Antigua est le joyau colonial — une ville classée par l’UNESCO, faite de rues pavées, de couvents en ruine et de terrasses sur les toits où l’on sirote du rhum guatémaltèque en regardant le Volcán de Fuego rappeler de temps à autre qui commande ici. La culture du café y est extraordinaire. Le Guatemala produit certains des meilleurs grains au monde, et à Antigua on peut visiter les fincas, assister à la torréfaction et boire des tasses qui coûteraient douze dollars à Brooklyn, servies par le producteur qui les a cultivées.

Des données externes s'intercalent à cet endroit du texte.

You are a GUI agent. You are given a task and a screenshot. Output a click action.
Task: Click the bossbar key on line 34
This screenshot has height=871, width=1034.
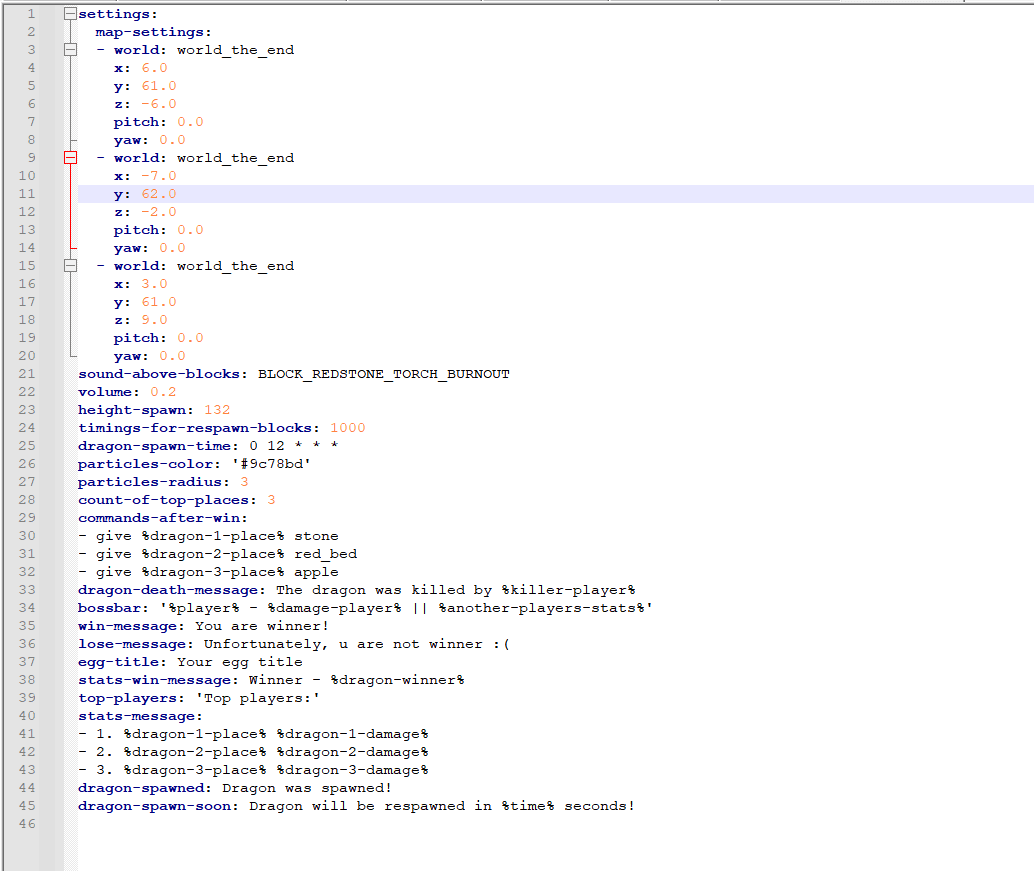[x=110, y=608]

Tikal est l’autre incontournable. Surgissant de la jungle du Petén au nord, cette cité maya abritait autrefois cent mille habitants. Grimpez au sommet du Temple IV à l’aube, asseyez-vous au-dessus de la canopée et écoutez les singes hurleurs annoncer le lever du soleil. C’est l’une des grandes expériences archéologiques de la planète — plus atmosphérique que Chichén Itzá, moins bondée que le Machu Picchu, entourée d’une jungle si dense que le prochain temple non excavé pourrait se trouver à cinquante mètres sans que vous le sachiez jamais.
Quand partir : De novembre à avril, c’est la saison sèche. Février et mars sont idéaux — ciel dégagé, températures agréables dans les hauts plateaux, récolte du café en pleine effervescence. De juin à octobre c’est la saison des pluies, mais les matinées sont souvent claires et les paysages d’une luxuriance incomparable.
Ce que la plupart des guides se trompent : Ils traversent le Guatemala en courant, en route vers ailleurs. Ce n’est pas un pays de transit. Accordez-lui deux semaines minimum. Passez des jours, pas des heures, à Atitlán. Restez à Antigua assez longtemps pour apprendre le rythme de l’endroit. Le Guatemala récompense la profondeur, pas la vitesse.